My mom claimed I was born with a screwdriver in my hand, butt first...
One of my first Christmas gifts was a blue-handled screwdriver from the little blue metal tool kits that were popular in the '60s. I kept that screwdriver with me every minute of the day and slept with it by my head.
Unbeknown to my parents, there was a switch plate and an AC outlet located adjacent to my crib within reach through the vertical bars.
You can imagine the horror and shock when my mother discovered I had removed both the electrical receptacle and the switch and put them back in reverse locations!

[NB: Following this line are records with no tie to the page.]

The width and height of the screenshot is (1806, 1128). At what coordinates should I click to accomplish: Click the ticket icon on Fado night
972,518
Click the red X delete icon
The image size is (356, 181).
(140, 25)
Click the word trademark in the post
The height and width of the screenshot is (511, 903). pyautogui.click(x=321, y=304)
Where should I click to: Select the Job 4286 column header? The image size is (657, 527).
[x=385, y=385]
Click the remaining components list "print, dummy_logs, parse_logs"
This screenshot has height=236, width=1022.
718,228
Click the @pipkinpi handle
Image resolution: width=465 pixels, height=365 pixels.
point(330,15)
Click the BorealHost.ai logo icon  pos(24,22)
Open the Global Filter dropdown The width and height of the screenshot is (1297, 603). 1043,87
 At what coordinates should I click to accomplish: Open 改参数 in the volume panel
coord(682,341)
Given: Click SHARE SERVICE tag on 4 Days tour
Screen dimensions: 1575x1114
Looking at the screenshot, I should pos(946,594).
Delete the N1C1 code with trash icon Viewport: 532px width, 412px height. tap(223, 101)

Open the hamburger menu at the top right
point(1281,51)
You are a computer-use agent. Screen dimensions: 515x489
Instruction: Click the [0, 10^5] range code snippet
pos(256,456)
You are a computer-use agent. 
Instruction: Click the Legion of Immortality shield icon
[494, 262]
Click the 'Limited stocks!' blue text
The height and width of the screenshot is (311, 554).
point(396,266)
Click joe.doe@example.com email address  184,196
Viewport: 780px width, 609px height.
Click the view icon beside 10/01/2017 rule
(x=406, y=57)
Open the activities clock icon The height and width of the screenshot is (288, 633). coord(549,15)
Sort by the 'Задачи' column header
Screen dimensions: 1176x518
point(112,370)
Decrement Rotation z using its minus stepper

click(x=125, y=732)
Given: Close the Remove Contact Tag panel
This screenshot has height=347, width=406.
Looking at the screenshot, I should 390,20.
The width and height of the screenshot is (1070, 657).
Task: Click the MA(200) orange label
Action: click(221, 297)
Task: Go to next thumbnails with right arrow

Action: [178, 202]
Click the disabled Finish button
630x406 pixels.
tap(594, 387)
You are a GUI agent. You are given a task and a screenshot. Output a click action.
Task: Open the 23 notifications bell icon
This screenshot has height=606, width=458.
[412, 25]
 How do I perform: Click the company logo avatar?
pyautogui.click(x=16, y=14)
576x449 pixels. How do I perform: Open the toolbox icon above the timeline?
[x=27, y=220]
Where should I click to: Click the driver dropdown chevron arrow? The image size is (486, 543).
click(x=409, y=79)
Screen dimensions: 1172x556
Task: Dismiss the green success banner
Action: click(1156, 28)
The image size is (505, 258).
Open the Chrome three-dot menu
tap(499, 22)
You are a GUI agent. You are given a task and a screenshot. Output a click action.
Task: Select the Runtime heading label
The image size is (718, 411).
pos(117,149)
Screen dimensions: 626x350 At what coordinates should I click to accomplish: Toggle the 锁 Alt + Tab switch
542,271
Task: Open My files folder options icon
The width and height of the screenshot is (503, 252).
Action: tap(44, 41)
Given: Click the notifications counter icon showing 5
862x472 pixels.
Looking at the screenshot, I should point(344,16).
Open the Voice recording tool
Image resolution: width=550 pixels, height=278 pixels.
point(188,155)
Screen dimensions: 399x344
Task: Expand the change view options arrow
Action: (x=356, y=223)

I somehow used my trusty blue-handled screwdriver to remove the face plates and all the HOT wires on the sides of the devices and successfully switch them and reconnect all the wires without being shocked or killed.
Of course I was too young to know this story actually happened, but I was reminded of it by my father for the next twenty-plus years, so I know it is true!
...Then there was the time I wanted my slot car to go faster by wiring it to a fork and inserting it in the hallway AC outlet. Pop!
I was that kind of kid, too. My parents used to tell relatives who asked what they should get me for my birthday or Christmas to just make sure it had a wire or battery, could be taken apart, or was potentially explosive. (Chemistry sets were a blast back then -- literally.)
This tendency to tinker with things was helped along by my uncle, who was whatever the Navy called electronics technicians during WWII; a semi-retired TV repairman named Nick who lived next store and who would sit me on his lap while fixing televisions in his kitchen, starting when I was an infant, explaining everything he did; and a car mechanic named Keirnan (who also holds the distinction of being the only black guy named Keirnan I've ever known) whom I
pestered helped fix cars on the weekends from age 6 on.
It was Nick who taught me about flyback transformers, the old-school way. When he lifted me off his lap to use the head, he pointed to the second anode lead and said "Don't touch that." And when he heard the chair knocked over and the back of my head hitting the wall, he yelled "I told you not to touch that" from the bathroom.
With my uncle's encouragement, I built my first radio when I was 6. By the time I was 10, I was fixing TV's for neighbors. It was usually a matter of either cleaning tuners, adjusting pots to correct drift, or tracking down errant vacuum tubes and replacing them. When I was stumped, Nick would help me out. And when I was 14, I was doing tune-ups on neighbors' cars (and "test-driving" them). Keirnan had already taught me to drive down by the docks on weekends starting when I was about 10.
Which reminds me of my road test when I was 16 or 17. The examiner gave me a sideways glance and asked me how long I'd been driving. I answered honestly and told him since I was 10. Amazingly, he passed me anyway.
I wouldn't change any of it. Between what those three men taught me about electricity and cars, what my father taught me about carpentry, and what I learned in high school shop classes, there are very few things I can't fix myself. There are things that I
choose to pay others to fix because I don't have the tools or because they're unpleasant jobs that I don't care to do myself; but in almost all cases, it's a choice.